*Exercise objective*
Rewrite the items from the line with "Task: Click the word Возможные in the title" up to and including the line with "click(x=101, y=255)", keeping each request unchanged and shifting every coordinate in the answers by adding 16 to it. Omit the pictures.

*Entries shown*

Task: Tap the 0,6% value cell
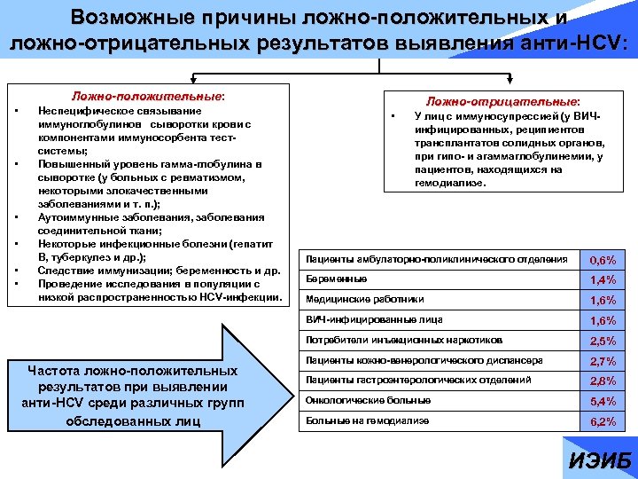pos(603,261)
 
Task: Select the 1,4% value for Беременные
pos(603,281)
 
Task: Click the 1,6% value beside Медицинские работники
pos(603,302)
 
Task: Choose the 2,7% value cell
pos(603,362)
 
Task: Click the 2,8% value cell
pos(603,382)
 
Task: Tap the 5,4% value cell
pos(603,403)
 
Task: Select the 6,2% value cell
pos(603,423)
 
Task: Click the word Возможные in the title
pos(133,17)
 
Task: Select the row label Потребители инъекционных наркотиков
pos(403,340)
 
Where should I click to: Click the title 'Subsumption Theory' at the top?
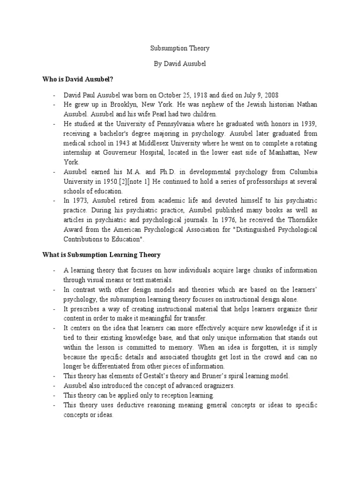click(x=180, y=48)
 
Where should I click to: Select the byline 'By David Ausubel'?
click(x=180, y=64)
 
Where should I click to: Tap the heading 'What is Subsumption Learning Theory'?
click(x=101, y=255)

* * *

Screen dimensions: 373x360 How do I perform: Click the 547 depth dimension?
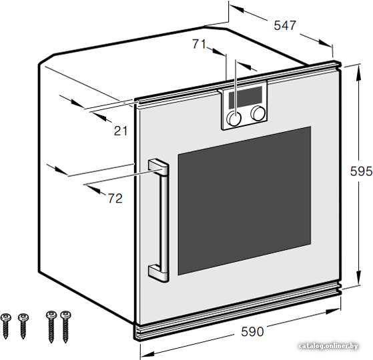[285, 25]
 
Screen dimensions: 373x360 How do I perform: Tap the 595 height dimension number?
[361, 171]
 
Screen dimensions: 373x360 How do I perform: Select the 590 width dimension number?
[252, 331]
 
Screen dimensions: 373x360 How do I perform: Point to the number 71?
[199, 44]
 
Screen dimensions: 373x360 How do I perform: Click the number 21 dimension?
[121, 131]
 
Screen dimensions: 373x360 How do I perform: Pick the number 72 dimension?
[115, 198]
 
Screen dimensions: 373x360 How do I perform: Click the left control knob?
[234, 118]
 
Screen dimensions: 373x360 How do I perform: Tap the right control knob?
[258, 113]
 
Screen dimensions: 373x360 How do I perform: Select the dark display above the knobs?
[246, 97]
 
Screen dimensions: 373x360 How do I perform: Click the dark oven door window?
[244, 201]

*Finished exercise*
Task: Click the word Возможные in the title
pos(149,33)
 
Task: Select the row label Потребители инъекционных наркотиков
pos(419,356)
 
Where should I click to: Click the title 'Subsumption Theory' at the top?
click(x=196, y=64)
 
Where should I click to: Select the byline 'By David Ausubel'?
click(x=196, y=80)
 
Where should I click to: Tap the heading 'What is Subsumption Learning Theory'?
click(x=117, y=271)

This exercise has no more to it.